The next point relates to an earlier question. The hon. Member for New Forest, East (Dr. Lewis) spoke about the fund's troubled past and the introduction of a new fund chairman in 1995. How has the fund performed in the seven years since then? Is there any evidence of improvement? I appreciate that there are problem areas, including the Congo, and I appreciate that the fund is operating in a difficult environment, but is there any sign that things have started moving in the right direction? Can we be confident that further investment will be worth while? All who are committed to development assistance need to know that the money is being spent wisely and that it will be effective in the core aim of the Department, which is the alleviation of poverty and the creation of sustainable development. What confidence can we have that its future performance will be effective?
My final point is about the Caribbean Development Bank. The Minister said that it had been quite effective in raising the necessary funds, particularly as a number of European countries had pulled out of the bank. Why was that? Could it be because several European countries have reduced their spending on development assistance, or was it because of real concerns about how the bank was performing? I should be grateful if the Minister could answer my questions.

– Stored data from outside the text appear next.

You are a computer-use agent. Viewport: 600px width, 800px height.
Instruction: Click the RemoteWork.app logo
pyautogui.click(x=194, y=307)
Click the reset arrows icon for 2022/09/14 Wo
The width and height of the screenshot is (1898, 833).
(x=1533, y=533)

Miss Julie Kirkbride (Bromsgrove) rose—
The Chairman: Order. The Minister has many questions to answer, as I hope hon. Members will bear in mind.
Miss Kirkbride: Certainly, Mr. Griffiths. I support the speeches made by the spokesmen for both Opposition parties. The debate has been informative and interesting, but the case still needs to be made as to why we spend the money in such a way.
No one suggests that we should spend less than we do on developing countries or that there is not more to be done. The Government's work in the past few years in helping to alleviate poverty in the third world is a credit to them. However, my hon. Friend the Member for New Forest, East raises a significant question, which is that if the African Development Bank acts as a bank and gives countries loans, why are we pursuing the policy of giving soft loans—at some point, such loans technically need to be repaid—to countries that have no hope of ever repaying them? The countries will become further overburdened by such debt.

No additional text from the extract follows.